§ WHAT YOU SHOULD DO
Set down the listing again, word for word.

§ INFORMATION SUPPLIED

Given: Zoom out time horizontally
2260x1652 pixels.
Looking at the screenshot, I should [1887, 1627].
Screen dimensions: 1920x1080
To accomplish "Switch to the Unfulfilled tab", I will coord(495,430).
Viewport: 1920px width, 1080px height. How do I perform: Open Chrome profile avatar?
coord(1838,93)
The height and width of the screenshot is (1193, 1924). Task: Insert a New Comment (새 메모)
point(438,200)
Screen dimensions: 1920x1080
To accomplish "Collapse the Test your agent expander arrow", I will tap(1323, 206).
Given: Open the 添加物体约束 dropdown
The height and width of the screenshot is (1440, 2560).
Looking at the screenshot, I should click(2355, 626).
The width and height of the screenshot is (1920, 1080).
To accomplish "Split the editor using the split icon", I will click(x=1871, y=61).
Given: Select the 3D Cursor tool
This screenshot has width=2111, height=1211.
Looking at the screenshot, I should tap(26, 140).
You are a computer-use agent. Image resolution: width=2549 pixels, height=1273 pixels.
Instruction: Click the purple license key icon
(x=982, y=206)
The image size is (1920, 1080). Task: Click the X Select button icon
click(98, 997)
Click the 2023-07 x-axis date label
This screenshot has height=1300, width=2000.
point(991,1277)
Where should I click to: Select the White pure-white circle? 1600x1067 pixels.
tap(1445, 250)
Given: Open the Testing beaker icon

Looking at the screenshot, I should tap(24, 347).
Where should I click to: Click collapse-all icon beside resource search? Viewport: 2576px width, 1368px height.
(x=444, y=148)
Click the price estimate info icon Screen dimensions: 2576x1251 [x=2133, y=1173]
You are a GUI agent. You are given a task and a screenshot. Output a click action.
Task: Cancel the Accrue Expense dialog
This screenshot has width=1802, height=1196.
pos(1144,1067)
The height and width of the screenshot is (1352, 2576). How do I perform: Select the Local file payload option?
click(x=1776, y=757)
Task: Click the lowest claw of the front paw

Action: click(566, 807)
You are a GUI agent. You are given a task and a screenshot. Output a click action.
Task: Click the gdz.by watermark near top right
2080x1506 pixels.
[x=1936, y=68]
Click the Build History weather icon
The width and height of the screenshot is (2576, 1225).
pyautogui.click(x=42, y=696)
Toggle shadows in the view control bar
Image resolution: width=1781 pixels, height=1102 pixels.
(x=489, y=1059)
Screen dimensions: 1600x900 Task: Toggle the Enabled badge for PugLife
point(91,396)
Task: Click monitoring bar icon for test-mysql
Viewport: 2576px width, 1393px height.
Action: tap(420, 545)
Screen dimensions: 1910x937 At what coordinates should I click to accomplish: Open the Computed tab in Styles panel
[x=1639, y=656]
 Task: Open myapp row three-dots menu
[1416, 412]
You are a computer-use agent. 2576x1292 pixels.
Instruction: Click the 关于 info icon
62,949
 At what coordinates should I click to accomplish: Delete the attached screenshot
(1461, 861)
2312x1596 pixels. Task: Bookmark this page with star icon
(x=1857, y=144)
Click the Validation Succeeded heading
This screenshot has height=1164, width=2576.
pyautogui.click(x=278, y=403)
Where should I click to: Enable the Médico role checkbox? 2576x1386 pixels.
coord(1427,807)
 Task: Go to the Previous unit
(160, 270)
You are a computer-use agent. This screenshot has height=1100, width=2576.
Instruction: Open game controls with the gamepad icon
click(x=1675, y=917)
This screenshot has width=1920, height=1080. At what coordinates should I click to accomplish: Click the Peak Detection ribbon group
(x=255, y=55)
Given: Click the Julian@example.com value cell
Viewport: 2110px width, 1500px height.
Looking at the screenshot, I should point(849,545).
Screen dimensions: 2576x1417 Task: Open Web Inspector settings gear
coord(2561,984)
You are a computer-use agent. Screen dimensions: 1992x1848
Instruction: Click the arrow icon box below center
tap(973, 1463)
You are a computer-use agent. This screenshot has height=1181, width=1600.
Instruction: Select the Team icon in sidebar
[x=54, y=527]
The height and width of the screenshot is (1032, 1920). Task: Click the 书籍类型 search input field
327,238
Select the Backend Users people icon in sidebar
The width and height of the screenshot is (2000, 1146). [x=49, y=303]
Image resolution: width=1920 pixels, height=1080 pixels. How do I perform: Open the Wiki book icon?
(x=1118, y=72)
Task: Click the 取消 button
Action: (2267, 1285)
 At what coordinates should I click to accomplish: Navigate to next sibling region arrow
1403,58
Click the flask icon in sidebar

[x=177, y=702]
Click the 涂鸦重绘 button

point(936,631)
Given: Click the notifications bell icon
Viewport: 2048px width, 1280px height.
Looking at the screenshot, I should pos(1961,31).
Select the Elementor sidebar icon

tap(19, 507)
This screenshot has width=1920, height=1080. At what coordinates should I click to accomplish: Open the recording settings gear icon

§ PROBLEM SOLUTION
Given: Zoom out time horizontally
2260x1652 pixels.
Looking at the screenshot, I should [1887, 1627].
Screen dimensions: 1920x1080
To accomplish "Switch to the Unfulfilled tab", I will coord(495,430).
Viewport: 1920px width, 1080px height. How do I perform: Open Chrome profile avatar?
coord(1838,93)
The height and width of the screenshot is (1193, 1924). Task: Insert a New Comment (새 메모)
point(438,200)
Screen dimensions: 1920x1080
To accomplish "Collapse the Test your agent expander arrow", I will tap(1323, 206).
Given: Open the 添加物体约束 dropdown
The height and width of the screenshot is (1440, 2560).
Looking at the screenshot, I should click(2355, 626).
The width and height of the screenshot is (1920, 1080).
To accomplish "Split the editor using the split icon", I will click(x=1871, y=61).
Given: Select the 3D Cursor tool
This screenshot has width=2111, height=1211.
Looking at the screenshot, I should tap(26, 140).
You are a computer-use agent. Image resolution: width=2549 pixels, height=1273 pixels.
Instruction: Click the purple license key icon
(x=982, y=206)
The image size is (1920, 1080). Task: Click the X Select button icon
click(98, 997)
Click the 2023-07 x-axis date label
This screenshot has height=1300, width=2000.
point(991,1277)
Where should I click to: Select the White pure-white circle? 1600x1067 pixels.
tap(1445, 250)
Given: Open the Testing beaker icon

Looking at the screenshot, I should tap(24, 347).
Where should I click to: Click collapse-all icon beside resource search? Viewport: 2576px width, 1368px height.
(x=444, y=148)
Click the price estimate info icon Screen dimensions: 2576x1251 [x=2133, y=1173]
You are a GUI agent. You are given a task and a screenshot. Output a click action.
Task: Cancel the Accrue Expense dialog
This screenshot has width=1802, height=1196.
pos(1144,1067)
The height and width of the screenshot is (1352, 2576). How do I perform: Select the Local file payload option?
click(x=1776, y=757)
Task: Click the lowest claw of the front paw

Action: click(566, 807)
You are a GUI agent. You are given a task and a screenshot. Output a click action.
Task: Click the gdz.by watermark near top right
2080x1506 pixels.
[x=1936, y=68]
Click the Build History weather icon
The width and height of the screenshot is (2576, 1225).
pyautogui.click(x=42, y=696)
Toggle shadows in the view control bar
Image resolution: width=1781 pixels, height=1102 pixels.
(x=489, y=1059)
Screen dimensions: 1600x900 Task: Toggle the Enabled badge for PugLife
point(91,396)
Task: Click monitoring bar icon for test-mysql
Viewport: 2576px width, 1393px height.
Action: tap(420, 545)
Screen dimensions: 1910x937 At what coordinates should I click to accomplish: Open the Computed tab in Styles panel
[x=1639, y=656]
 Task: Open myapp row three-dots menu
[1416, 412]
You are a computer-use agent. 2576x1292 pixels.
Instruction: Click the 关于 info icon
62,949
 At what coordinates should I click to accomplish: Delete the attached screenshot
(1461, 861)
2312x1596 pixels. Task: Bookmark this page with star icon
(x=1857, y=144)
Click the Validation Succeeded heading
This screenshot has height=1164, width=2576.
pyautogui.click(x=278, y=403)
Where should I click to: Enable the Médico role checkbox? 2576x1386 pixels.
coord(1427,807)
 Task: Go to the Previous unit
(160, 270)
You are a computer-use agent. This screenshot has height=1100, width=2576.
Instruction: Open game controls with the gamepad icon
click(x=1675, y=917)
This screenshot has width=1920, height=1080. At what coordinates should I click to accomplish: Click the Peak Detection ribbon group
(x=255, y=55)
Given: Click the Julian@example.com value cell
Viewport: 2110px width, 1500px height.
Looking at the screenshot, I should point(849,545).
Screen dimensions: 2576x1417 Task: Open Web Inspector settings gear
coord(2561,984)
You are a computer-use agent. Screen dimensions: 1992x1848
Instruction: Click the arrow icon box below center
tap(973, 1463)
You are a computer-use agent. This screenshot has height=1181, width=1600.
Instruction: Select the Team icon in sidebar
[x=54, y=527]
The height and width of the screenshot is (1032, 1920). Task: Click the 书籍类型 search input field
327,238
Select the Backend Users people icon in sidebar
The width and height of the screenshot is (2000, 1146). [x=49, y=303]
Image resolution: width=1920 pixels, height=1080 pixels. How do I perform: Open the Wiki book icon?
(x=1118, y=72)
Task: Click the 取消 button
Action: (2267, 1285)
 At what coordinates should I click to accomplish: Navigate to next sibling region arrow
1403,58
Click the flask icon in sidebar

[x=177, y=702]
Click the 涂鸦重绘 button

point(936,631)
Given: Click the notifications bell icon
Viewport: 2048px width, 1280px height.
Looking at the screenshot, I should pos(1961,31).
Select the Elementor sidebar icon

tap(19, 507)
This screenshot has width=1920, height=1080. At what coordinates should I click to accomplish: Open the recording settings gear icon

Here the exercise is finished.